For that task, Curiosity is carrying some of the most sophisticated science tools ever devised. A rock-vaporizing laser called ChemCam can turn a smidgen of rock into a puff of glowing, superhot gas from a distance of up to 25 feet. From the colors of light emitted by the gas, ChemCam can identify elements in the rock. A rock full of carbon, for example, would merit a closer look.
“It is really designed to be a sentry or advance guard for the rover and identify the most interesting samples,” said Roger C. Wiens, a physicist at Los Alamos National Laboratory who is the instrument’s principal investigator. ChemCam can also vaporize dust on a rock to get a better look at its surface.
Other instruments include a weather station; a device that shoots particles into the rock and measures X-rays coming out; and several cameras, including one that mimics the hand lens of a geologist for close-up looks at rocks. The size of a microwave oven, the biggest and probably most ambitious of the instruments is called Sample Analysis at Mars – Sam for short.

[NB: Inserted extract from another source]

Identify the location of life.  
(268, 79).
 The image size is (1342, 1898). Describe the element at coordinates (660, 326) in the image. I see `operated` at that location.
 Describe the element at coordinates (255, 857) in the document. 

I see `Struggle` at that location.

Sam contains 74 cups for studying ground-up rock. Most samples will be heated to 1,800 degrees, and three different instruments will be used to identify what gases are released, including the possibility of carbon-based molecules known as organics.
Confusingly, organic molecules can arise from nonliving chemical reactions, so the presence of organics would not prove the existence of life. Rather, the discovery of such molecules would add to the possibility of life on Mars long ago – or perhaps even today.

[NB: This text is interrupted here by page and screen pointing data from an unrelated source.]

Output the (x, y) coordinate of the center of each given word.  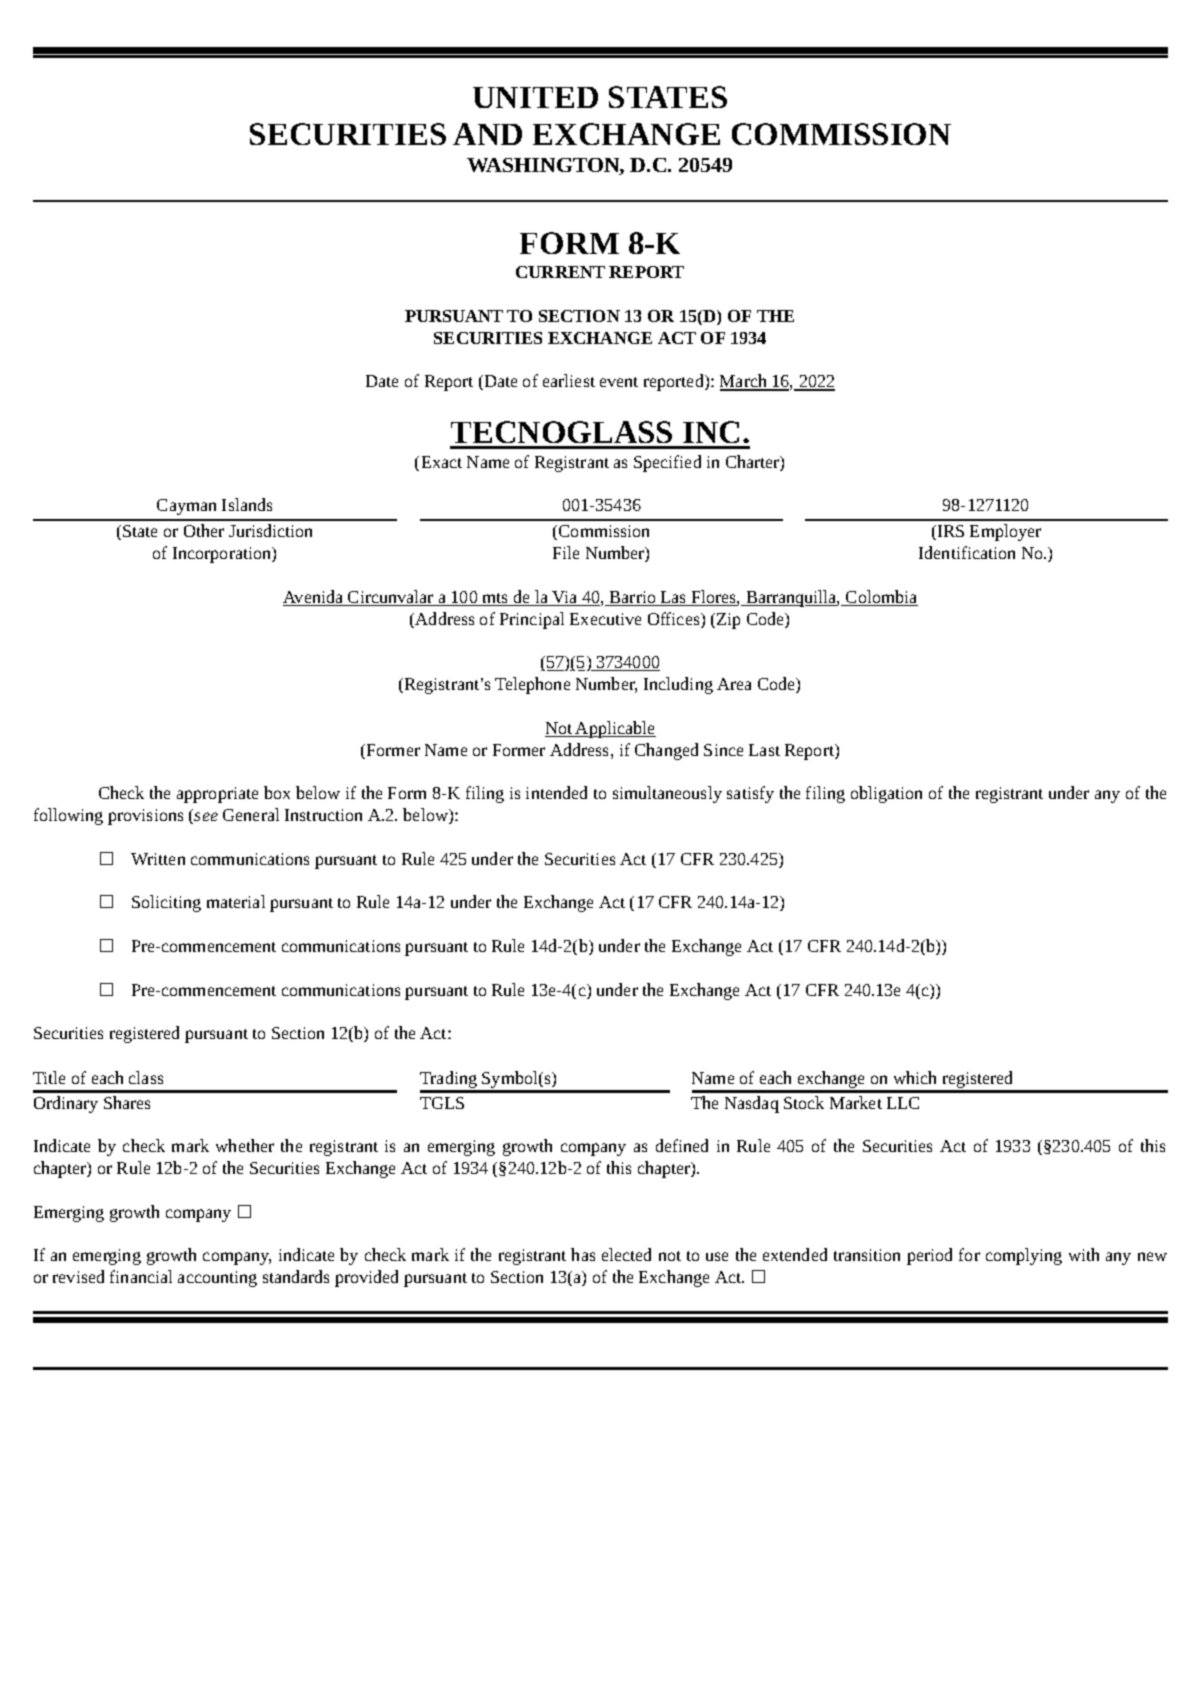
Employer (1005, 532)
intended (556, 792)
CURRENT (560, 272)
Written (158, 859)
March (744, 382)
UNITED (535, 97)
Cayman (186, 507)
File (566, 552)
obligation (886, 794)
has (583, 1254)
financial (141, 1276)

This will be the first search for organics since NASA’s two Viking landers in 1976. The two Vikings saw no signs of organics, which led to the dispiriting conclusion that there was no possibility of life ever on Mars. (A separate experiment did have results consistent with the existence of microbes in the soil, but most scientists concluded that it was the result of some odd, nonliving chemical reactions.)

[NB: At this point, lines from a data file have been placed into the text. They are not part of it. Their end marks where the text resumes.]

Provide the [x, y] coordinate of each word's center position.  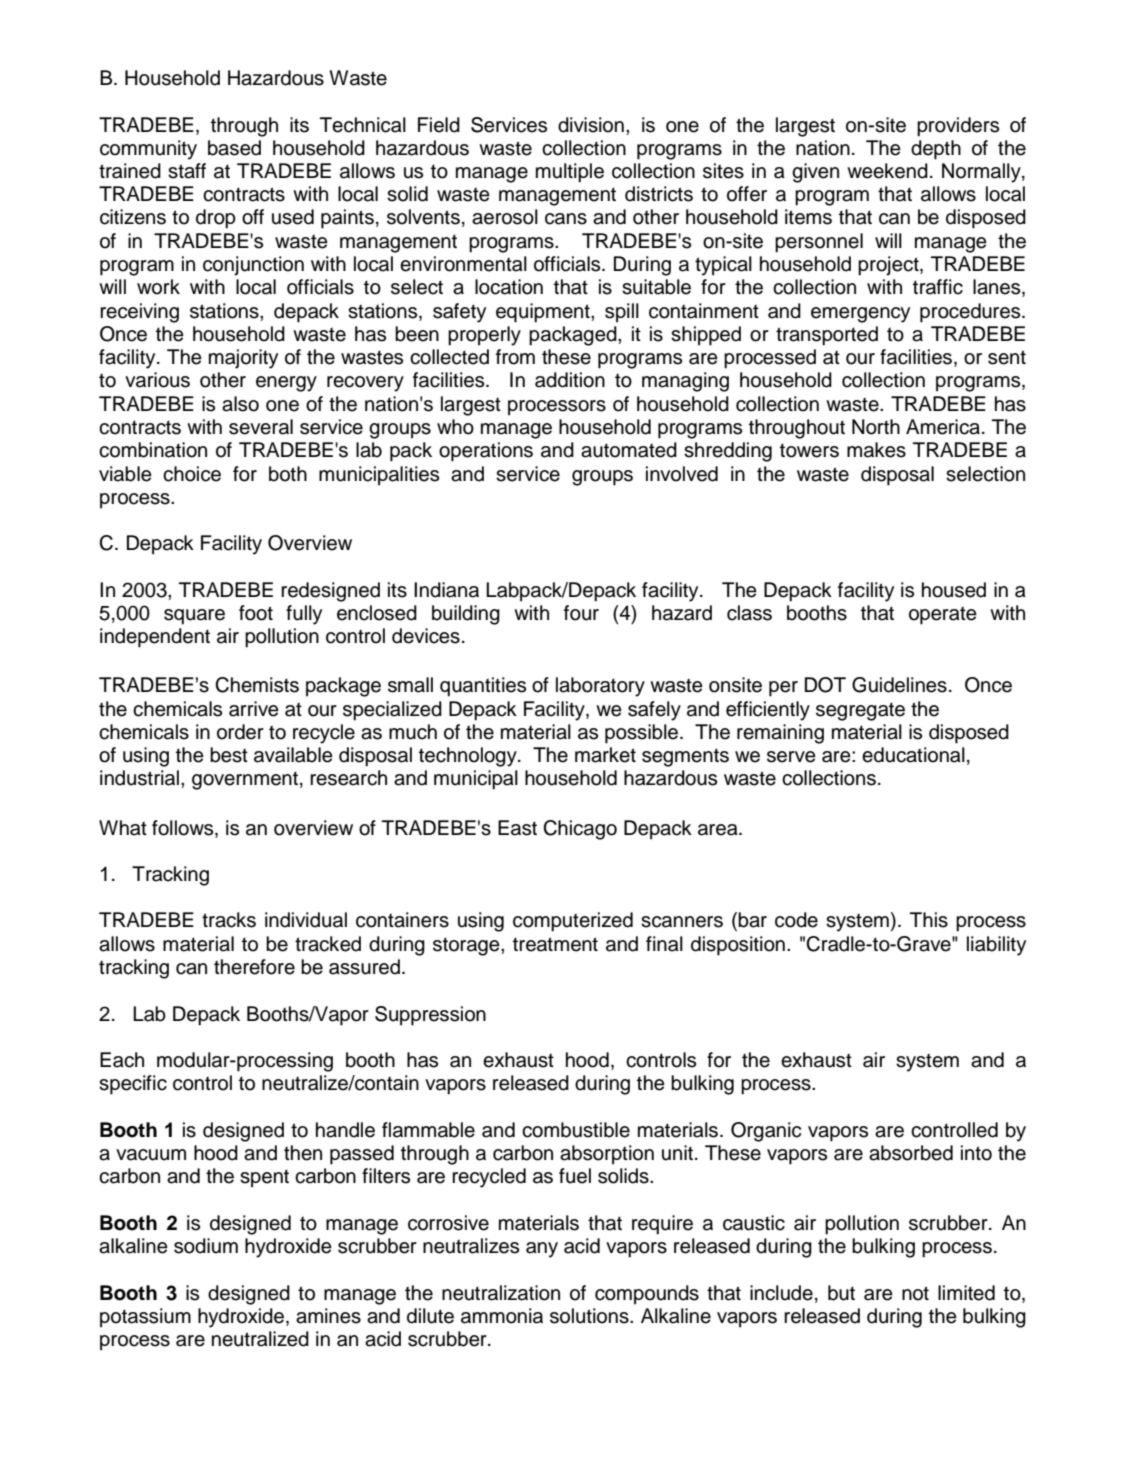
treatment [555, 944]
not [915, 1293]
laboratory [600, 687]
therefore [254, 967]
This [929, 920]
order [240, 732]
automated [629, 450]
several [261, 427]
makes [876, 450]
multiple [570, 173]
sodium [206, 1246]
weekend [887, 171]
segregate [860, 711]
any [542, 1250]
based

New research a couple of years ago, however, suggested that the presence in the soil of chemicals known as perchlorates could have destroyed all of the organic molecules as the samples were being heated, thus giving misleading results. The Phoenix Mars lander discovered perchlorates in the Martian soil near the north pole in 2008.
Sam’s ovens are hotter than the ones on the Vikings and should destroy the perchlorates before they destroy the organics, said Paul R. Mahaffy, the principal investigator of the Sam instrument. In addition, nine of the cups include a chemical solvent that would allow analysis at lower temperatures.
Sam will also analyze the atmosphere, possibly confirming controversial claims that it contains methane. Methane, broken apart by sunlight and chemical reactions, lasts only a few centuries. If there is methane in Mars’s atmosphere, something must be making it – perhaps microbes.
The main mission is scheduled to last two years. Then again, the last two rovers, Spirit and Opportunity, were designed for only three months of exploration. Spirit lasted six years, and Opportunity is still rolling.
Unlike the earlier rovers, Curiosity is powered by plutonium, generating electricity from the heat of radioactive decay. It is the same type of power supply that the two Voyager spacecraft traveling at the distant reaches of the solar system have been running on for nearly 35 years.
If Curiosity lands successfully, it, too, could operate for decades.
“I’m on the edge of my seat,” Dr. Grunsfeld said. “I’m not going to sit back until it’s safely on Mars.”